Selain mengeluarkan banyak biaya untuk invasi, Israel bakal kena imbas aksi boikot.
Sebulan sudah, konflik Israel dan Hamas berlangsung dan kini semakin mengarah pada genosida rakyat Palestina. Konflik yang dimulai 7 Oktober lalu kini kian memanas, bahkan angkatan bersenjata Israel (Israel Defense Forces/IDF) semakin menggempur habis-habisan Palestina dan mengklaim berhasil menduduki jantung Kota Gaza pada Selasa (7/11).

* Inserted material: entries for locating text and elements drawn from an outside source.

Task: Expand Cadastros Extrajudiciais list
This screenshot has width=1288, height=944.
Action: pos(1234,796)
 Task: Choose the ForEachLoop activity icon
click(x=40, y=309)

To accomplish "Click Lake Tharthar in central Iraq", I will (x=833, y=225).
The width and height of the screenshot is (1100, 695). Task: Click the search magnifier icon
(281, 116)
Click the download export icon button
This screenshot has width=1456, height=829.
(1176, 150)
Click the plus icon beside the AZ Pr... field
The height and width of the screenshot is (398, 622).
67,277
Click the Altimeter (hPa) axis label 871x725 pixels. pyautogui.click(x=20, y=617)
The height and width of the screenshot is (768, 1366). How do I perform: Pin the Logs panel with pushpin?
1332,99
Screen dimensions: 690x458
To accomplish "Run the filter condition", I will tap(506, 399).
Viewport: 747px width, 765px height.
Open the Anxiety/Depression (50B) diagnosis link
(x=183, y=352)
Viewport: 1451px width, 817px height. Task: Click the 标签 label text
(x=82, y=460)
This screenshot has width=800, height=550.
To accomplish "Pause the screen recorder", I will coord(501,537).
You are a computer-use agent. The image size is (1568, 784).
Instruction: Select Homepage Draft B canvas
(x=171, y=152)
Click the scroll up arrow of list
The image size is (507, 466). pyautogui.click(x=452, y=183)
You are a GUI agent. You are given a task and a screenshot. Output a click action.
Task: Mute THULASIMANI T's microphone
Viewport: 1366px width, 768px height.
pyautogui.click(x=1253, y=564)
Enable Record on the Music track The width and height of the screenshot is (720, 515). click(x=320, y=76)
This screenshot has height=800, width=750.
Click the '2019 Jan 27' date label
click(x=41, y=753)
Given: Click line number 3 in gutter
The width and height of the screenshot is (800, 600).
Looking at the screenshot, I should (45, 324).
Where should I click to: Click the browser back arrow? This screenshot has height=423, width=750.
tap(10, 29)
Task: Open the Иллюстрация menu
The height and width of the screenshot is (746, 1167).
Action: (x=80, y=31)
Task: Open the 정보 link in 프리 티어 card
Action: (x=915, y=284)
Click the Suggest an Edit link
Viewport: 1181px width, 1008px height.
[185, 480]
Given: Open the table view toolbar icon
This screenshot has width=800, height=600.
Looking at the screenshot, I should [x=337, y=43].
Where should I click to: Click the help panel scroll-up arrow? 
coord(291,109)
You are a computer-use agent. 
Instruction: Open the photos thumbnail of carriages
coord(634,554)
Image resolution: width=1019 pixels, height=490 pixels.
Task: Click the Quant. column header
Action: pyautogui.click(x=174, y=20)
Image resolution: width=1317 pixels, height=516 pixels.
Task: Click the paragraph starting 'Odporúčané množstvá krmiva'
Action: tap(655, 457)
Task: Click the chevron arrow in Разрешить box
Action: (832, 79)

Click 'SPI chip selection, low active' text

Invasi Israel ini pun tak pelak menambah daftar panjang korban jiwa. Kementerian Kesehatan yang dikelola Hamas mencatat, jumlah korban jiwa di Gaza telah mencapai 10.328 orang, dengan lebih dari 4.200 di antaranya adalah anak-anak. Di sisi lain, sampai 5 November 2023, jumlah korban jiwa dari pihak Israel mencapai sekitar 1.400 orang.
Meski dari pihak Israel tidak menelan banyak korban jiwa dibandingkan Palestina, serangan besar-besaran ini telah membuat keuangan negara tersebut babak belur. Pasalnya, serangan yang dilancarkan dari Tel Aviv dalam satu hari diperkirakan menelan biaya hingga Rp4 triliun. Sementara jika ditotal, surat kabar keuangan Calcalist dalam laporannya yang diterbitkan pada Minggu (5/11), memperkirakan dana yang harus digelontorkan oleh Israel mencapai US$51 miliar atau sekitar Rp795 triliun (asumsi kurs Rp15.589 per dolar AS).
Jika dirinci, setengah dari biaya-biaya itu akan digunakan untuk biaya pertahanan. Sedangkan dana sekitar US$10 miliar sampai US$15 miliar merupakan kompensasi atas kehilangan pekerjaan yang dialami banyak warga Israel. Kemudian US$4,2 miliar-US$5 miliar untuk kompensasi bisnis dan US$2,5 miliar-US$5 miliar sebagai biaya rehabilitasi perang.
“Perkiraan ini setara dengan 10% dari produk domestik bruto (PDB) (Israel), ini berdasarkan asumsi bahwa perang akan berlangsung selama 8-12 bulan, dengan didasari terbatasnya aktivitas di Gaza,” tulis surat kabar itu, dikutip The Business Standard, Rabu (8/11).